Dos de los cinco imputados por los enfrentamientos registrados durante el operativo de desbloqueo en San Julián fueron enviados con detención preventiva por 180 días al penal de Palmasola, mientras que los otros tres recuperaron su libertad por determinación judicial.
La decisión fue asumida al concluir la audiencia de medidas cautelares desarrollada este lunes en el Palacio de Justicia, donde el Ministerio Público presentó una imputación por siete delitos relacionados con los hechos violentos ocurridos el pasado 6 de junio durante la intervención policial en la carretera que conecta Santa Cruz con Beni.

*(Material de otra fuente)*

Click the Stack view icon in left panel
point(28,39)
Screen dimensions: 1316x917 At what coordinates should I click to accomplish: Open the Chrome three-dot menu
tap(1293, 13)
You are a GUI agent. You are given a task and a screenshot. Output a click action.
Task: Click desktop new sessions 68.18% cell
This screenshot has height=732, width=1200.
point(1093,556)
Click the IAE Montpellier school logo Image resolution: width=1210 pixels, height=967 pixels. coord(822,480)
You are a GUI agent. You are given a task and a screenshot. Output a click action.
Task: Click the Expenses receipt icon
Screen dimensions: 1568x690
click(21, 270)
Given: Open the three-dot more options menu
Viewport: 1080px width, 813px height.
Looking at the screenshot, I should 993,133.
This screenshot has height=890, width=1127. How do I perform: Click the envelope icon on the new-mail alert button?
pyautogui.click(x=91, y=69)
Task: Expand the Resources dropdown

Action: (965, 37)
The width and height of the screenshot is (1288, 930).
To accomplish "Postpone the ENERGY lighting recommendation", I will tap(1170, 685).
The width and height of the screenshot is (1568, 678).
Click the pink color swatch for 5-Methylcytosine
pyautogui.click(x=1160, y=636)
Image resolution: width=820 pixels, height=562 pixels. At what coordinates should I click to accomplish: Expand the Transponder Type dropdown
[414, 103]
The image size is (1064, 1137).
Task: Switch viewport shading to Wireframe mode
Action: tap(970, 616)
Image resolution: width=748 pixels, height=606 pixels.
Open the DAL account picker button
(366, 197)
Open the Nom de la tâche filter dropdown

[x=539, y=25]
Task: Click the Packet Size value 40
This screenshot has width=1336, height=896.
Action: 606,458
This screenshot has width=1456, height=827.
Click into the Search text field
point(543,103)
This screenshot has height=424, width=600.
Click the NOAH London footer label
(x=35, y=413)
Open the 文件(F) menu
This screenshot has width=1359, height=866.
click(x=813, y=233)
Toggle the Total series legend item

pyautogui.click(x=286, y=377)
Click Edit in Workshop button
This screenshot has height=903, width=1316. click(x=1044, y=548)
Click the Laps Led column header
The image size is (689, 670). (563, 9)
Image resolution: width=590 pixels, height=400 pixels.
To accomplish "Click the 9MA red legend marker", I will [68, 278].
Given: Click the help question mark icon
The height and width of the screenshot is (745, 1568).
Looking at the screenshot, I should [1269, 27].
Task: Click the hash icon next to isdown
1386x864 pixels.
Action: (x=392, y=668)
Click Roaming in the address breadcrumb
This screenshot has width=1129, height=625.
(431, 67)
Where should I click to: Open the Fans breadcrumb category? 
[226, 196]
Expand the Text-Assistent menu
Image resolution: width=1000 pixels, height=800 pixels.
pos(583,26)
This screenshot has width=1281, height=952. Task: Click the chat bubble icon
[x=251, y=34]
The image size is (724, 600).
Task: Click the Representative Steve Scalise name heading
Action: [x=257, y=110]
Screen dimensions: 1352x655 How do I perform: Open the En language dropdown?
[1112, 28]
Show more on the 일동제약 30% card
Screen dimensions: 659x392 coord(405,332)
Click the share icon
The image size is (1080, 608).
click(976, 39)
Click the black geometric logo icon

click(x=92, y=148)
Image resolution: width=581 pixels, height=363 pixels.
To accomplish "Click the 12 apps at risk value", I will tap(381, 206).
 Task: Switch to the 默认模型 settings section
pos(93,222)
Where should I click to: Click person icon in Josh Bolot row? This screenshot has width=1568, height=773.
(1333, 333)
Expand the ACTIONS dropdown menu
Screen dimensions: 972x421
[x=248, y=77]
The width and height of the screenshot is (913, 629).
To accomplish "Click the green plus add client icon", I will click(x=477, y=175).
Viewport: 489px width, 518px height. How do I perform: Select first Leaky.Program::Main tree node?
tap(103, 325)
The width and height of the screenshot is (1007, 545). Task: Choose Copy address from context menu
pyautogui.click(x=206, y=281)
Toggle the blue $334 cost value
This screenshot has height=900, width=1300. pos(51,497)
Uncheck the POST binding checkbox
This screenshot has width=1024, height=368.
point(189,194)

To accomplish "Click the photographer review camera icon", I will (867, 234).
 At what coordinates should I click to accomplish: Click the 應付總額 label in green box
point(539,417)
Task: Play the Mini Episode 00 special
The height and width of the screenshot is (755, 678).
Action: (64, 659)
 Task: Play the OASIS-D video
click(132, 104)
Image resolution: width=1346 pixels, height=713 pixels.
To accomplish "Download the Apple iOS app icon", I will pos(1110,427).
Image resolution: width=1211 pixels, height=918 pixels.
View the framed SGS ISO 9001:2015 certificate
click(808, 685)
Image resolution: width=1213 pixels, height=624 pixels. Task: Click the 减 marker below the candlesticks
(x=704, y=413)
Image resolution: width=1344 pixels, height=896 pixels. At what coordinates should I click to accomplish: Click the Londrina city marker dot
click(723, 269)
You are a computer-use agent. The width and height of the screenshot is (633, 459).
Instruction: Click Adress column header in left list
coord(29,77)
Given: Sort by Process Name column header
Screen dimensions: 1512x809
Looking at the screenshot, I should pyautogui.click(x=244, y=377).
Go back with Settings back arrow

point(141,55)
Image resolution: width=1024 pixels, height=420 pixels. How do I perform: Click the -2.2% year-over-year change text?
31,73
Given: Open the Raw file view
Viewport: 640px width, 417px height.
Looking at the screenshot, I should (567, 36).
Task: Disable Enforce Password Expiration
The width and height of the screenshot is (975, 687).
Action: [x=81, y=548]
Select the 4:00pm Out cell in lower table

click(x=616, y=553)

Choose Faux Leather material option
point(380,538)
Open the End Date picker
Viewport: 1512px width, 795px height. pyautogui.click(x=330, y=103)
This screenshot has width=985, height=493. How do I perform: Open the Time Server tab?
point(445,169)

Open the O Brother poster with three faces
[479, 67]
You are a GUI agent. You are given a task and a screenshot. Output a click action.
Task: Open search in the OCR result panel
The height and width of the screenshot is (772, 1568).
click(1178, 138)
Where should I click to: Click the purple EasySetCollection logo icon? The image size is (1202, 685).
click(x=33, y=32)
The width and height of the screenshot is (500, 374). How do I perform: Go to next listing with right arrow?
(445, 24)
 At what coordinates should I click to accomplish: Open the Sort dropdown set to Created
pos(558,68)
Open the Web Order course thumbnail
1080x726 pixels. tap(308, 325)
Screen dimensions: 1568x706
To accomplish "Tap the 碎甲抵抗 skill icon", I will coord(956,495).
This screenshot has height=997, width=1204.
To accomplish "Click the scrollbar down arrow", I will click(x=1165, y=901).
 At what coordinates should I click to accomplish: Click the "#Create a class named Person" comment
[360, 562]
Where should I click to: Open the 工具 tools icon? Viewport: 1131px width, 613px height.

Entre los delitos atribuidos se encuentran terrorismo, tentativa de homicidio, asociación delictuosa, atentado contra miembros de organismos de seguridad del Estado, destrucción o deterioro de bienes públicos, atentado contra la libertad de trabajo y lesiones graves y leves.
Tras conocerse la resolución, el abogado defensor Jacobo Rodríguez anunció que apelará la detención preventiva de los dos acusados que fueron trasladados a Palmasola y aseguró que solicitará posteriormente una cesación a la medida cautelar.
El jurista cuestionó la imputación presentada por la Fiscalía y sostuvo que varios de los delitos atribuidos no se ajustan a los hechos investigados. Además, afirmó que la acusación se sustenta principalmente en informes de patrullaje cibernético elaborados por la Policía sobre publicaciones relacionadas con el bloqueo en San Julián.
La defensa también aseguró que los dos imputados enviados a prisión no participaban en las movilizaciones al momento de su aprehensión. Según Rodríguez, uno se encontraba dirigiéndose a su trabajo y el otro realizaba labores en una granja cuando ocurrieron los enfrentamientos.
Los cinco procesados fueron investigados por su presunta vinculación con los disturbios registrados durante el operativo policial que buscaba despejar la ruta bloqueada desde hacía más de dos semanas. De acuerdo con reportes oficiales, los hechos dejaron al menos seis heridos, entre ellos cinco efectivos policiales.
Mientras la Fiscalía sostiene que existen elementos suficientes para sustentar la imputación, la defensa insiste en que no hay pruebas que justifiquen la detención de sus representados y espera que la medida sea revisada en una instancia superior.